Now, let's create a Pulumi program to automate the creation of these resources.

```python
import pulumi
import pulumi_aws as aws

# Create a new SSM Maintenance Window to define when updates should occur.
maintenance_window = aws.ssm.MaintenanceWindow("maintenanceWindow",
    # A CRON or rate expression to define the schedule
    schedule="cron(0 2 ? * SUN *)",  # e.g., Run every Sunday at 2:00 AM
    # The duration of the window in hours.
    duration=4,  # 4 hour window
    # The amount of time before the end of the window to stop scheduling new tasks.
    cutoff=1,  # 1 hour before the end of the window.
    # Ensure the Maintenance Window is enabled.
    enabled=True,
)

# Create a new SSM Document that describes the update process for the LLM Inference Service.
update_document = aws.ssm.Document("updateDocument",
    # The content of the document in JSON format. Replace the content with the actual commands to update the LLM service.
    content="""{
        "schemaVersion": "2.2",
        "description": "Update LLM Inference Service",
        "mainSteps": [
            {
                "action": "aws:runShellScript",
                "name": "updateService",
                "inputs": {
                    "runCommand": [
                        "sudo systemctl stop llm-inference-service",
                        "sudo yum update -y",
                        "sudo systemctl start llm-inference-service"
                    ]
                }
            }
        ]
    }""",
    document_type="Command",
)

# Register targets with the Maintenance Window.
# Targets can be specified using Key=tag:Name, Values=LLM-Inference-Service to target instances with a specific tag.
maintenance_window_target = aws.ssm.MaintenanceWindowTarget("target",
    window_id=maintenance_window.id,
    resource_type="INSTANCE",
    targets=[aws.ssm.MaintenanceWindowTargetTargetArgs(
        key="tag:Name",
        values=["LLM-Inference-Service"],
    )],
)

# Assign the update task to the Maintenance Window.
maintenance_window_task = aws.ssm.MaintenanceWindowTask("task",
    window_id=maintenance_window.id,
    targets=[aws.ssm.MaintenanceWindowTaskTargetArgs(
        key="WindowTargetIds",
        values=[maintenance_window_target.id],
    )],
    # This ARN refers to the SSM Document that we created earlier.
    task_arn=update_document.arn,
    task_type="RUN_COMMAND",
    # Define the maximum number of targets this task can be run for in parallel.
    max_concurrency="2",
    # Define the number of errors allowed before this task stops being scheduled.
    max_errors="1",
    # Service Role ARN to allow SSM to perform actions on your behalf.
    service_role_arn="arn:aws:iam::123456789012:role/SSMTasksRole",  # Replace with the actual role ARN for SSM
)

# Export the Maintenance Window ID and Document ARN for reference
pulumi.export("maintenance_window_id", maintenance_window.id)
pulumi.export("update_document_arn", update_document.arn)
```

Let's break down each section of the program:

- **Maintenance Window**: A schedule is defined using a cron expression to specify the periodic time window for performing updates. The window has a duration of 4 hours and begins the schedule for tasks 1 hour before the window closes.

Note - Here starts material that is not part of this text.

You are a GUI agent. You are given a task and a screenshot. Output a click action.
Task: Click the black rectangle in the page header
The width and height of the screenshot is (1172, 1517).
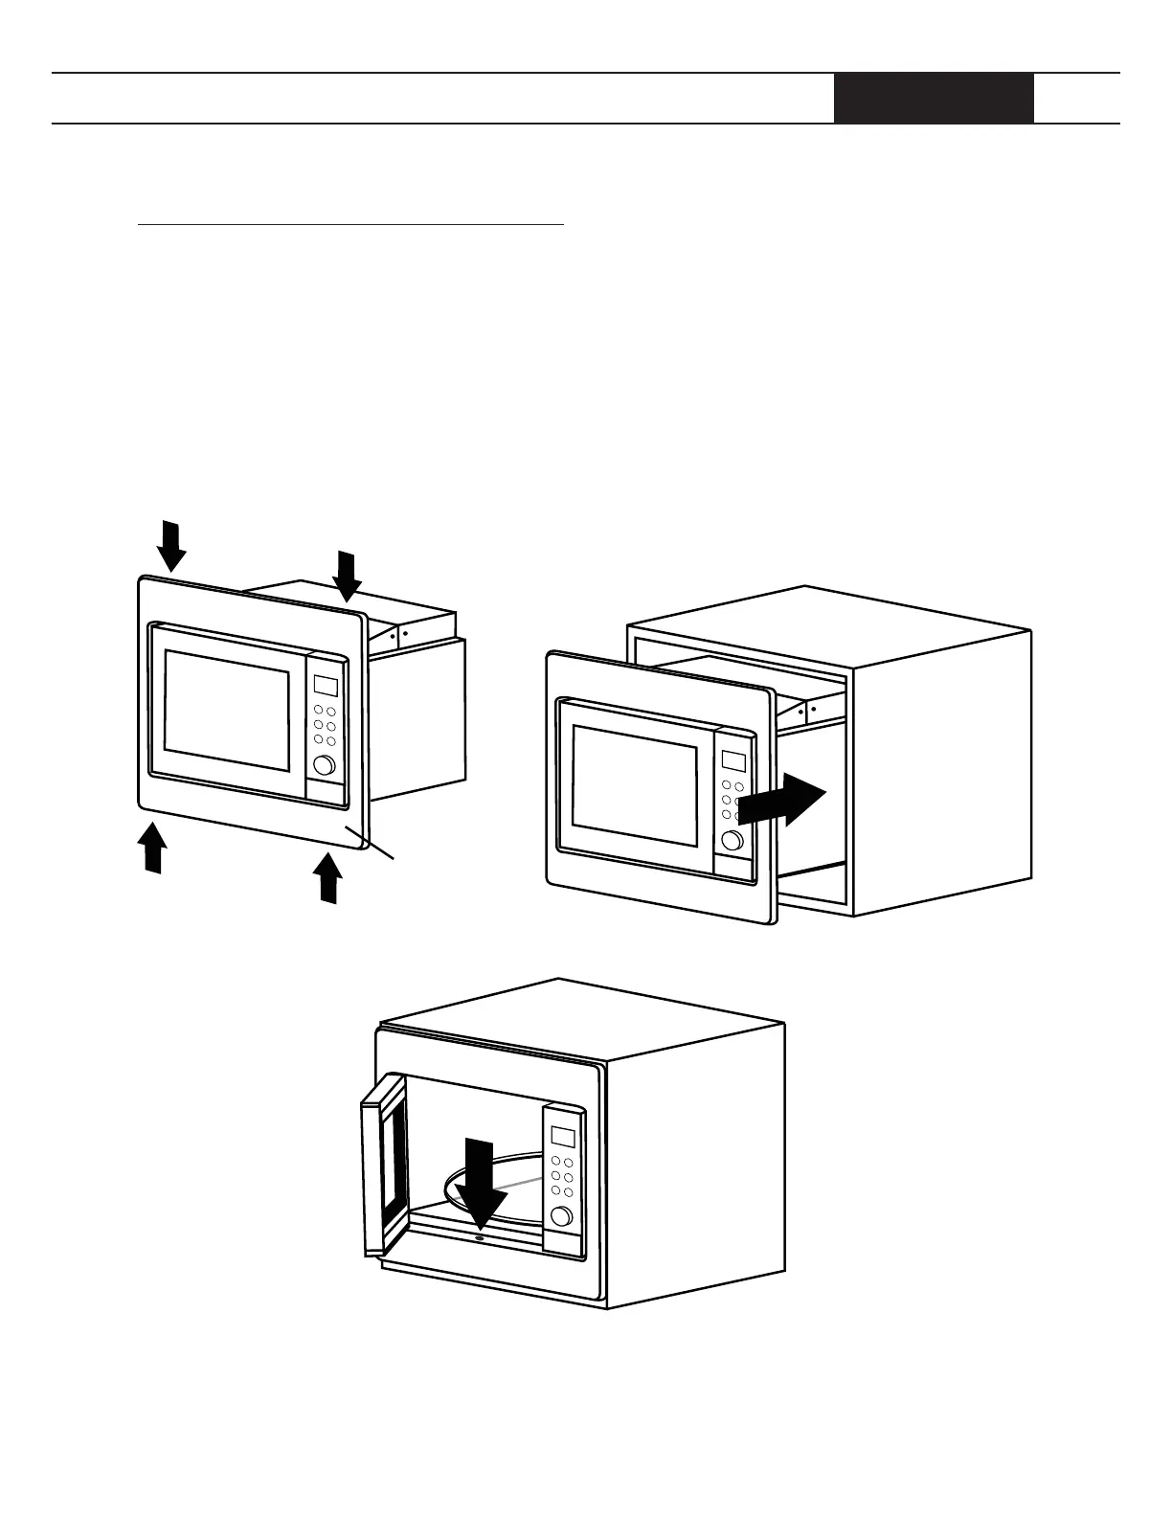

- **SSM Document**: This JSON document lays out the commands necessary to update the LLM Inference Service. In a real-world scenario, these commands would be replaced by the specific steps needed to update your inference service.

- **Maintenance Window Target**: The target defines which instances the task should run on. It uses tags to select the appropriate instances. Any EC2 instances with the tag `Name: LLM-Inference-Service` will be targeted.

- **Maintenance Window Task**: The task makes use of the previously defined SSM Document and targets to execute the defined commands in the document during the maintenance window.

- **Exports**: The last two lines export the maintenance window ID and the update document ARN so they can be referred to elsewhere.

To execute this Pulumi program, you will need to have the Pulumi CLI installed, appropriate AWS credentials configured, and a Pulumi project set up. When you run `pulumi up`, Pulumi will provision the AWS resources as per the defined program.